Chronochromatic Variations III est une évocation du romantisme tardif. Laure M. Hiendl utilise les mélodies du trio à cordes d’un des plus célèbres ivrognes de l'histoire de la musique, le compositeur anglo-irlandais E.J. Moeran (1894-1950). Ses motifs sont mis en morceaux, bouclés et remontés. Il en résulte, selon les termes de Laure Hiendl, « une nature morte animée » : un espace sonore en suspension qui pointe nostalgiquement vers la pastorale anglaise, tout en irritant notre sensibilité par on ne sait quelle dysharmonie temporelle.
Des couleurs pastel, des figures flottantes, d’improbables accords romantiques éclatent en bulles à la surface de notre mémoire. Tout comme celles de Joanna Bailie ou de Cassandra Miller, la musique de Hiendl travaille sur la réminiscence et sur le mémorable, plutôt que d’utiliser la citation directe.
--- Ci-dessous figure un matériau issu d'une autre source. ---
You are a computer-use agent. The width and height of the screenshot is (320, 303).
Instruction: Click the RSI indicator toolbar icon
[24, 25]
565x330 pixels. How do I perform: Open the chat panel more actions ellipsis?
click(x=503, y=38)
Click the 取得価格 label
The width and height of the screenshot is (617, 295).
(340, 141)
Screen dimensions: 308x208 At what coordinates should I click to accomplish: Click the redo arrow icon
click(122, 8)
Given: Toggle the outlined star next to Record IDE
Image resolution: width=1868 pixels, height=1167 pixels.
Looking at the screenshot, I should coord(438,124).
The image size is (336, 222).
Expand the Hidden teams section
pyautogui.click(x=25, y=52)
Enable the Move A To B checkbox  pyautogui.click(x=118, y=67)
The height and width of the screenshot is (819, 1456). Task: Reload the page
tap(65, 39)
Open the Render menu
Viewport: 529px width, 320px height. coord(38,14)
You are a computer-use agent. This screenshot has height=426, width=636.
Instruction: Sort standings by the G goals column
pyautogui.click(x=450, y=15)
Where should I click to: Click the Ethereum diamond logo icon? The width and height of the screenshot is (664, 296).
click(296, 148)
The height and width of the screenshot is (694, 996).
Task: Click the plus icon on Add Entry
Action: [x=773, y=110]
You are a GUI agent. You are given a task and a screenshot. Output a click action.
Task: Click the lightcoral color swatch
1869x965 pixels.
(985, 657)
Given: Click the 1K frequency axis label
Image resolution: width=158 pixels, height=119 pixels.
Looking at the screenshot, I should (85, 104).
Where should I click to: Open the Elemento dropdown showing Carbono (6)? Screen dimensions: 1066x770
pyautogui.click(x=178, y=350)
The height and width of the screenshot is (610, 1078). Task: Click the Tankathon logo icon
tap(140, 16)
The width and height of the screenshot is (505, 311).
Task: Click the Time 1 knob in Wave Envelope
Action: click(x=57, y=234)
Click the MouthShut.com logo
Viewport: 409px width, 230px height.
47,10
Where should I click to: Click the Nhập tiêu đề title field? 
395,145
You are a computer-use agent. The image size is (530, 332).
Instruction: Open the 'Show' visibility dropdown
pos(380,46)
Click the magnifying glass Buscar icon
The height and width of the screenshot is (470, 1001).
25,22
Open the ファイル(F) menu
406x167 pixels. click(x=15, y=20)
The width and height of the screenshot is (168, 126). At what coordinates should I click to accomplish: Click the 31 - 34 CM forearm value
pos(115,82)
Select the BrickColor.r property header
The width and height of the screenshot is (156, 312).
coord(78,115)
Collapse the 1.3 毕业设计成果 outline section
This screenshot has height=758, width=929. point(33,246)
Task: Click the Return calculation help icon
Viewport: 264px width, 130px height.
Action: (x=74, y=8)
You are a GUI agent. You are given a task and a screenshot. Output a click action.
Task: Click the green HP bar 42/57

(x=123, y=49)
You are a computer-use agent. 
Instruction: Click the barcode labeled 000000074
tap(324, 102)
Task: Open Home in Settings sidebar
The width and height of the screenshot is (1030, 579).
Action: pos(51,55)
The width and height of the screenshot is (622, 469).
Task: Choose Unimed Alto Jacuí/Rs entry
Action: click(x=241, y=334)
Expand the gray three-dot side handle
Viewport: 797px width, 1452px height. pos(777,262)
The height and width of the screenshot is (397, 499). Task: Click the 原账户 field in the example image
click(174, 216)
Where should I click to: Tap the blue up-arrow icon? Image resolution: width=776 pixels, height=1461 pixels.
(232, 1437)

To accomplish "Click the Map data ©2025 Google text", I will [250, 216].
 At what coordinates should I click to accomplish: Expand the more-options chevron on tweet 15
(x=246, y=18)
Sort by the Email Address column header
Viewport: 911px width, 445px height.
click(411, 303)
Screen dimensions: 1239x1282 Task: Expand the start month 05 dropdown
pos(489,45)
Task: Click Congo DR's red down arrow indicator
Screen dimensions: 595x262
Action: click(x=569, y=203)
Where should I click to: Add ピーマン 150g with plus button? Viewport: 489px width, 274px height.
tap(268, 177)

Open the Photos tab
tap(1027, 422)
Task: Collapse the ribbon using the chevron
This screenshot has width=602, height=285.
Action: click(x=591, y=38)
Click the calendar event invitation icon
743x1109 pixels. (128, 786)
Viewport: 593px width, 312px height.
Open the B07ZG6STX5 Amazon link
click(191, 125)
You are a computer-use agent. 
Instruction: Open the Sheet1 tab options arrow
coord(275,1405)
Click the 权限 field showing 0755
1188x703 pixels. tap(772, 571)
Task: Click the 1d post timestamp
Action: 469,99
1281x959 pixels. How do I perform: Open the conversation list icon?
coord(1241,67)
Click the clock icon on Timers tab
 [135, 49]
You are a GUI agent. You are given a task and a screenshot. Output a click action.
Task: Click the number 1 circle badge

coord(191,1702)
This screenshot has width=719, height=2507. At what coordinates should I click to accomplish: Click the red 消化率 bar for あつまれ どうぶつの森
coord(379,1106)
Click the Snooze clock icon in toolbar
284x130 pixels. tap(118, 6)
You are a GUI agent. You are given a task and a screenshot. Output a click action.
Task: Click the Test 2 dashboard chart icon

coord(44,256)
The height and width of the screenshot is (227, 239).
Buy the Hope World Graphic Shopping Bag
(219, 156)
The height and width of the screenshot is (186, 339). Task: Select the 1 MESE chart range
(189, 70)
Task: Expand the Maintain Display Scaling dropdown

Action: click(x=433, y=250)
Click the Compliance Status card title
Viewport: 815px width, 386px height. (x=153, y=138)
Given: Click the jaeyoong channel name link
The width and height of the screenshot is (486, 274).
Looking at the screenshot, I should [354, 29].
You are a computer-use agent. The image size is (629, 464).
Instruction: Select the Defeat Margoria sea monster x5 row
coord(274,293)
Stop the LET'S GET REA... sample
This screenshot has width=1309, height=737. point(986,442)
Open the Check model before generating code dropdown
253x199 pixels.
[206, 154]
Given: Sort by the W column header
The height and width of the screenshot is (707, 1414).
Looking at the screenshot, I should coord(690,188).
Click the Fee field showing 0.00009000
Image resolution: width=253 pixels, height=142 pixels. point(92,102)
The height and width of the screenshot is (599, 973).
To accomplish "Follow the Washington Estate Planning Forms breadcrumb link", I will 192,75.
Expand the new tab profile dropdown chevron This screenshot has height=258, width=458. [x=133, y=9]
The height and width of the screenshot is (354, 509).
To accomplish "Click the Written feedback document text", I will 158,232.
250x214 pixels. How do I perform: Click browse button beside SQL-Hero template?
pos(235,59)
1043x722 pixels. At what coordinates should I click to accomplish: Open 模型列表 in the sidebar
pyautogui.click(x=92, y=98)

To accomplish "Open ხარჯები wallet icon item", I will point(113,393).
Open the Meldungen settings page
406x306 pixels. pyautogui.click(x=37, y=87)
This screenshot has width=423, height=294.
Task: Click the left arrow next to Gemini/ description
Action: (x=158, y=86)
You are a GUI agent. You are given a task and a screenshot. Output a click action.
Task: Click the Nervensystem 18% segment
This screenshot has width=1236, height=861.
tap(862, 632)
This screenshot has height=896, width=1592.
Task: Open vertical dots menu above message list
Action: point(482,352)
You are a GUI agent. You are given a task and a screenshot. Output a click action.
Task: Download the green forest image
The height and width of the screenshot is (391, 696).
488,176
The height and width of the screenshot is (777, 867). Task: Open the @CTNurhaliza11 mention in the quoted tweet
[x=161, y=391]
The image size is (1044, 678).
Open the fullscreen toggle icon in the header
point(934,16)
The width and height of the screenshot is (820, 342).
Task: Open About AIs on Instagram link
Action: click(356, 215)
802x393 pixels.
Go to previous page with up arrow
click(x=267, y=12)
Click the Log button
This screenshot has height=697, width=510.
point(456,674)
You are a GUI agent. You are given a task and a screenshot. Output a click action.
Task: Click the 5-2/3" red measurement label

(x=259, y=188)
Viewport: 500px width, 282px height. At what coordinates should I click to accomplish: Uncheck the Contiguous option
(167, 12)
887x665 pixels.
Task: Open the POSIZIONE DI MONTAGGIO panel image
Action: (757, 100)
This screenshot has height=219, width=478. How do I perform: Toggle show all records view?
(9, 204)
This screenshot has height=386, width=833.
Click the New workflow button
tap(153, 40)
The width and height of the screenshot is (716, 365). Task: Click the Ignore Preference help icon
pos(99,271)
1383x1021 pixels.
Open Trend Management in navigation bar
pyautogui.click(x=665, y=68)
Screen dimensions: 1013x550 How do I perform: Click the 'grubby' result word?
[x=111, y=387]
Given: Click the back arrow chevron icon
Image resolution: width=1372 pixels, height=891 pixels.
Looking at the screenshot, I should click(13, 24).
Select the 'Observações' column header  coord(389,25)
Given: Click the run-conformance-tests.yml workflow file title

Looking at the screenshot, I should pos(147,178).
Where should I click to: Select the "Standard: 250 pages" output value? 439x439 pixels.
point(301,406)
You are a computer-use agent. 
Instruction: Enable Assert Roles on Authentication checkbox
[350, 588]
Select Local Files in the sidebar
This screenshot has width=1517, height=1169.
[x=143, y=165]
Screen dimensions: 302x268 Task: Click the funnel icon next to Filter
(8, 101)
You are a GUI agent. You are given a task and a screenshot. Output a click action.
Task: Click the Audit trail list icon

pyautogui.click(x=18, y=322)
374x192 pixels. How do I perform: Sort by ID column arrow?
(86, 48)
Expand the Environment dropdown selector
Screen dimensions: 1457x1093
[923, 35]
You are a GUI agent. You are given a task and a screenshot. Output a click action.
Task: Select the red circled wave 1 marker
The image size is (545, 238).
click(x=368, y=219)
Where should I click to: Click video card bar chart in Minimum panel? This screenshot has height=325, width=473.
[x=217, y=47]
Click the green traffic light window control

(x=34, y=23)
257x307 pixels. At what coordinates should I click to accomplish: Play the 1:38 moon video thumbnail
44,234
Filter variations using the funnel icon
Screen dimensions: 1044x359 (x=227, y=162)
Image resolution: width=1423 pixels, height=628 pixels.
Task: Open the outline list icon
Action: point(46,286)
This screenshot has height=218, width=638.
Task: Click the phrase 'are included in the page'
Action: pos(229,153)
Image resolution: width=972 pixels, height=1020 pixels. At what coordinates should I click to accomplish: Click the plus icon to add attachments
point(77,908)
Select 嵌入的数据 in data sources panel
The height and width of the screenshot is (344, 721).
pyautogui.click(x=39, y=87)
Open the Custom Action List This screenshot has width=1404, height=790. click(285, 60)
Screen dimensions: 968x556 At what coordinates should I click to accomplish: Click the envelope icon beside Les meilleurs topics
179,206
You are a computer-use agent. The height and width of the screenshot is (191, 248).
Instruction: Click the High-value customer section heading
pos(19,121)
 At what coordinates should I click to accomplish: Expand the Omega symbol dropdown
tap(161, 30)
Ce travail est en phase avec les études cognitives contemporaines et le nouveau concept de Cerveau : une musique qui met à nu les mécanismes de la mémoire, voire une musique qui serait la mémoire elle-même, capturée dans son interminable travail de re-création. C'est doux, c'est mélancolique, et tout à la fois parfaitement excitant.